Pondus · « **Reply #10 on:** January 19, 2014, 02:02:55 AM »

Quote from: robotdevil on January 19, 2014, 01:59:24 AM

Pondus,

I would be happy to provide that information, however I cant seem to locate the avast log of my last scan, is there any help you can offer in finding this folder or information? Also I appreciate all your help and assistance in these late hours for you.

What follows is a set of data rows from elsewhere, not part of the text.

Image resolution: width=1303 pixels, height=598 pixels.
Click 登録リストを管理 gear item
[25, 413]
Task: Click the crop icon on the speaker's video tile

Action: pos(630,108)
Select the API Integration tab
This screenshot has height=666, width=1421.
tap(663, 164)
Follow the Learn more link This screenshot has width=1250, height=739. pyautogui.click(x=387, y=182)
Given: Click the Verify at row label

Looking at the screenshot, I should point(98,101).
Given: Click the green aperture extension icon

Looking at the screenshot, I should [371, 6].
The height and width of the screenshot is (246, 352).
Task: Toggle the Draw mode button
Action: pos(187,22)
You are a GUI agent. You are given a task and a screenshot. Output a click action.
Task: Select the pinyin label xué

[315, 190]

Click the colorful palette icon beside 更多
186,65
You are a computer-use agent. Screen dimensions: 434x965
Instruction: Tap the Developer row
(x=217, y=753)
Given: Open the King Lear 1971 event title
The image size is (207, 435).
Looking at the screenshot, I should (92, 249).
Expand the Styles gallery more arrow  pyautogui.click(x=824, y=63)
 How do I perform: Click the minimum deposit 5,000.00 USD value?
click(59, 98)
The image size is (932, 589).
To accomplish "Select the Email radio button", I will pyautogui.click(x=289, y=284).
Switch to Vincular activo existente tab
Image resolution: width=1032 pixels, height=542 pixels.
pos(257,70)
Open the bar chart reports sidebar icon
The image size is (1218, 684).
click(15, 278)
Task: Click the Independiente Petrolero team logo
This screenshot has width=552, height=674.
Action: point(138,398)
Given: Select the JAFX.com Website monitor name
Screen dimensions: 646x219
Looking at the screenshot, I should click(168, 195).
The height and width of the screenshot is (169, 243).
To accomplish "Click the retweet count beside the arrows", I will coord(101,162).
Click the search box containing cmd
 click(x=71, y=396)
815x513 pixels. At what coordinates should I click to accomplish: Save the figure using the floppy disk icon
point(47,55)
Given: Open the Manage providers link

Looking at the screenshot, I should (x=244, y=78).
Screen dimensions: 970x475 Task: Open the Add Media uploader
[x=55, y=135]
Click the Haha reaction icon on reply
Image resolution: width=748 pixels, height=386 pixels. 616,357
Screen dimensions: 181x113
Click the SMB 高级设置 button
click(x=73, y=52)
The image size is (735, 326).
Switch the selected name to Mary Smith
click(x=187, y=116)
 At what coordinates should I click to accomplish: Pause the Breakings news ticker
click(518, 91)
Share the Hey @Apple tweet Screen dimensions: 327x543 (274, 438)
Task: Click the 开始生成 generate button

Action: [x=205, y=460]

Try avast chest (quarantine)

Night night

robotdevil · « **Reply #11 on:** January 19, 2014, 02:03:25 AM »

Polonus and Pondus,

No problem, I hope you all have a goodnights rest and I look forward to working with you tomorrow, Thanks again for all the assistance and prompt replies

magna86 · « **Reply #12 on:** January 19, 2014, 02:40:30 AM »

Hi robotdevil,

Posted OTL log looks clean.

This "Win32-VBCrypt-csl" is known as posible False detection. Could you please open your avast AV, seek and show me the full path of detected file.
I do not need the name of detection, I need the file path (e.g: c:\windows\system32\some_folder\some_file.exe )..
ScreenShot will do.

robotdevil · « **Reply #13 on:** January 19, 2014, 05:54:41 PM »

Hello Magna86,

the file path for that avast picked up is C:\Users\metal_000\AppData\Local\Microsoft\Windows\WebCache\V010164F.log

magna86 · « **Reply #14 on:** January 20, 2014, 02:17:53 PM »

Then this is FP caught by one of avast heuristics. You don't have anything to worry about, you are clean.